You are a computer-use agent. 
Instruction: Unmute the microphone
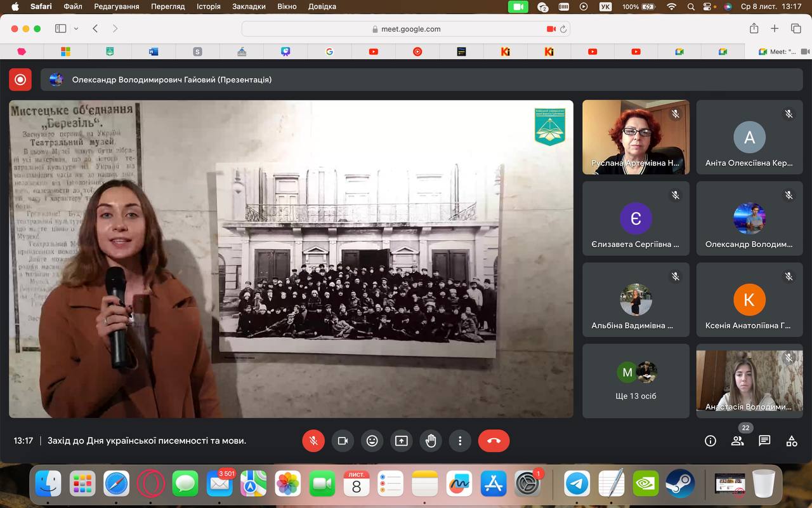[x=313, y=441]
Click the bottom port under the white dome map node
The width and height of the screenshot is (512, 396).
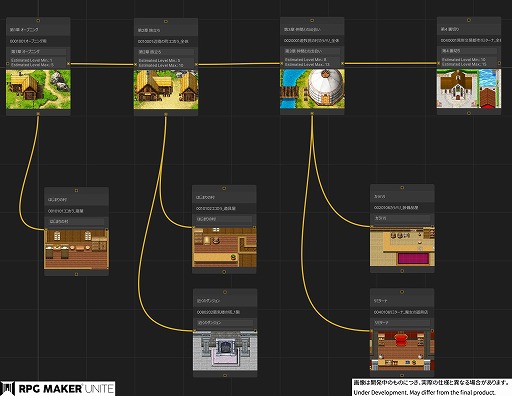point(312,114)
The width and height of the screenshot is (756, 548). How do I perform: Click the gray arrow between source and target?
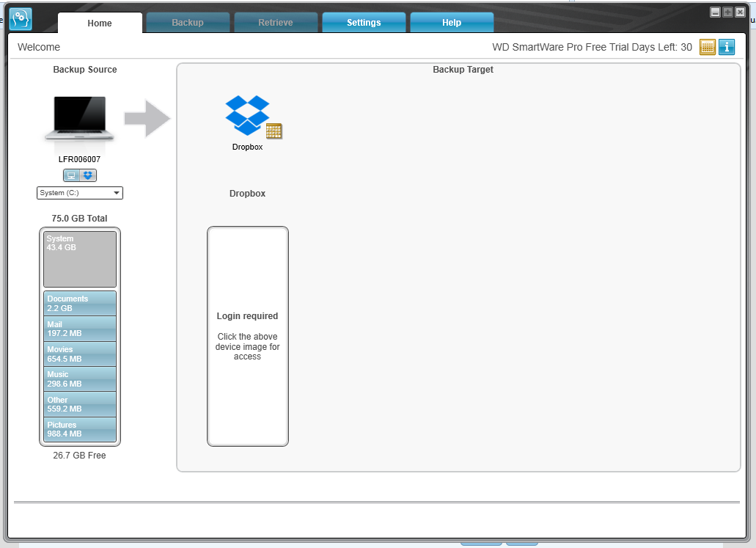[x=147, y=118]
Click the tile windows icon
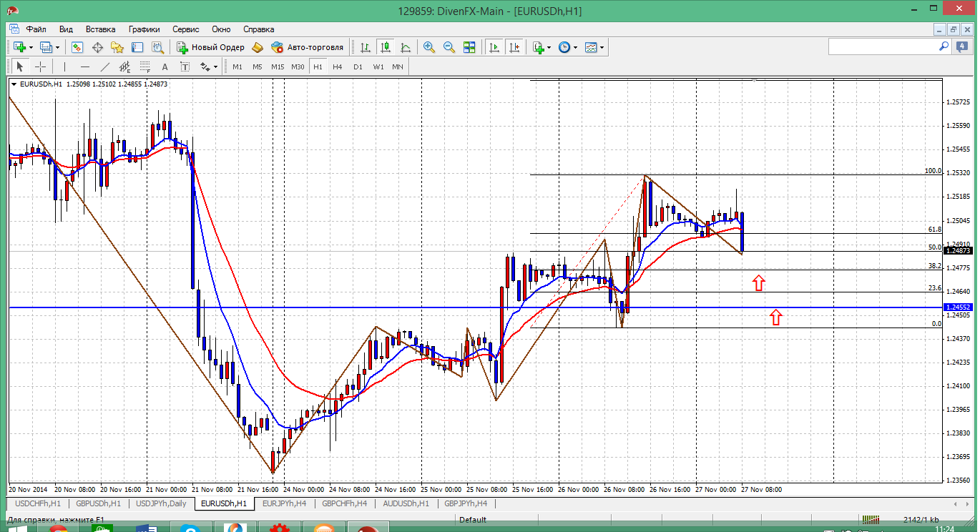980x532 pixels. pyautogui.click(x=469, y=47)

══════

• _Required work_: Please write out every record above exactly, but leave the pictures out.

• _Solution_:
You are a computer-use agent. 
Instruction: Unmute the microphone
[x=313, y=441]
Click the bottom port under the white dome map node
The width and height of the screenshot is (512, 396).
point(312,114)
The width and height of the screenshot is (756, 548). How do I perform: Click the gray arrow between source and target?
[x=147, y=118]
Click the tile windows icon
980x532 pixels. pyautogui.click(x=469, y=47)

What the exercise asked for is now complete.